When film producer Cubby Broccoli was searching for an actor to replace Sean Connery for Live and Let Die (1973), the handsome and charismatic Jon Finch was offered the role of James Bond, but unbelievably turned it down. Roger Moore got the part instead.
In the same year, Richard Lester wanted to cast Finch in The Three Musketeers, a humorous adaptation of Alexandre Dumas’ novel. Again, Finch declined.
Four years later, he was the first choice to play Ray Doyle in the ITV crime series The Professionals (1977-1983), but he pulled out at the last moment, saying he could not possibly play a policeman. The job went to Martin Shaw. But in spite of what appears to be monumental reluctance, Finch’s career was comprised of a fine body of work.
The son of a merchant banker, he gained his first theatrical experience in amateur groups and, after national service, worked for a number of rep companies. He made his television debut in the much derided soap opera, Crossroads, in 1964. Six years later, he played supporting roles in two Hammer Horror films, The Vampire Lovers and The Horror of Frankenstein.

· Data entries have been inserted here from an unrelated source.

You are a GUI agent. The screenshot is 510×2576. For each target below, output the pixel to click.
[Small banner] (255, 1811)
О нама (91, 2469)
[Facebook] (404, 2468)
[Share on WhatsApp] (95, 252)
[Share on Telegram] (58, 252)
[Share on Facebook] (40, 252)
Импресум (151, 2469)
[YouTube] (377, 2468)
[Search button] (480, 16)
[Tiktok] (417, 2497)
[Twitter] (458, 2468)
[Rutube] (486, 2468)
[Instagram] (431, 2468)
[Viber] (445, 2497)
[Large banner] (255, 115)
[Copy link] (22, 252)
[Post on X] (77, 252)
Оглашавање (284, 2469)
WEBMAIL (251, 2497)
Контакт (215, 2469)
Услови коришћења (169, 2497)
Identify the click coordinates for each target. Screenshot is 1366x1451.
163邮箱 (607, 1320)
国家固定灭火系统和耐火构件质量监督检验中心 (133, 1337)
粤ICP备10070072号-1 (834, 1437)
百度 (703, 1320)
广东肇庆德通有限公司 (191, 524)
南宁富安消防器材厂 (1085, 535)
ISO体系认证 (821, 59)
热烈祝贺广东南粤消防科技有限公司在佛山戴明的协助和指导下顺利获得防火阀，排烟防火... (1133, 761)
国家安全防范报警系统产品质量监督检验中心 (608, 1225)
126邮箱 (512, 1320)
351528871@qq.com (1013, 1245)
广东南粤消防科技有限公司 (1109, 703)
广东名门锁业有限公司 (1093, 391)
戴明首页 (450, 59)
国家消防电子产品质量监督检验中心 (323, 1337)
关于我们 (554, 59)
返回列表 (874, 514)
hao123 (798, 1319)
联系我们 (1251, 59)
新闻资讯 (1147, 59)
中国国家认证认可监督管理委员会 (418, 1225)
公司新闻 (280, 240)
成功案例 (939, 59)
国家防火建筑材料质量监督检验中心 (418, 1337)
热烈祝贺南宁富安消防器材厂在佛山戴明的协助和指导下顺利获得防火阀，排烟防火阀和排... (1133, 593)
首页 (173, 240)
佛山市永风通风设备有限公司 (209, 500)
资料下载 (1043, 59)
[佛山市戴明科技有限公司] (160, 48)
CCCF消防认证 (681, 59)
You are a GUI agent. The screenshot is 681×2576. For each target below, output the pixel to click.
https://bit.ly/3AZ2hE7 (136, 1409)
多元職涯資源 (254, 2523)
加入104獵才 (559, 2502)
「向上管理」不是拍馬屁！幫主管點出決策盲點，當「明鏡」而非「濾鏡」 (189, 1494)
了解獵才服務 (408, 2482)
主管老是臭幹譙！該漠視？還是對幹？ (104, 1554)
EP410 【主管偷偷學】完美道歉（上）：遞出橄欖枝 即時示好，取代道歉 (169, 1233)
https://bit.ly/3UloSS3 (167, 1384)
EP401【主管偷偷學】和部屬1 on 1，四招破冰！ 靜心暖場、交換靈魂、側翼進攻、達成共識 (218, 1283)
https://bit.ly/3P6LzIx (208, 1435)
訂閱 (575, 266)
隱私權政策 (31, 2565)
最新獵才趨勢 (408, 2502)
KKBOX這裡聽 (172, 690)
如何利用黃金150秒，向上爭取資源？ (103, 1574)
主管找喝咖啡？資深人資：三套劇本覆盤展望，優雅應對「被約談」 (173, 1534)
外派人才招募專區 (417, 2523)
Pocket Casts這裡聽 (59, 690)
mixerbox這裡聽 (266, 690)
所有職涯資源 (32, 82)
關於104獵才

His career reached its zenith at the start of the 1970s. He played the title role in Roman Polanski’s gory cinema adaptation of Macbeth. The following year, he starred as a man wrongfully convicted of murder in Hitchcock’s penultimate film, Frenzy.
There were further film roles in Lady Caroline Lamb (1972), Robert Bolt’s account of the life of Byron’s lover; Diagnosis Murder (1975), during the filming of which he fainted several times on the set and was diagnosed with diabetes; and the star-studded Hercule Poirot mystery, Death on the Nile (1978).
The following year, he should have appeared in Ridley Scott’s sci-fi horror picture, Alien, but pulled out on the second day of filming due to bronchitis, which forced him to spend three days in intensive care. His last major movie was Breaking Glass (1980), depicting the rise and fall of a young singer/songwriter.
On television, he had another starring role in 1975 when he appeared in 13 episodes of Ben Hall, the true story of an Australian bushranger convict in a series jointly produced by the BBC and the Australian Broadcasting Corporation. During 1978 and 1979, he was seen in BBC Television productions of Richard II and Henry IV, parts one and two.
Finch once modestly said: “I never wanted to be a big star. I usually do one film a year. So I always have enough money to enjoy myself and keep myself out of the public eye. It’s a very pleasant life – not one of great ambition.”
Jon Finch was born in Caterham, Surrey, on March 2, 1941. His body was found at his home in Hastings, East Sussex, on December 28. He was 71.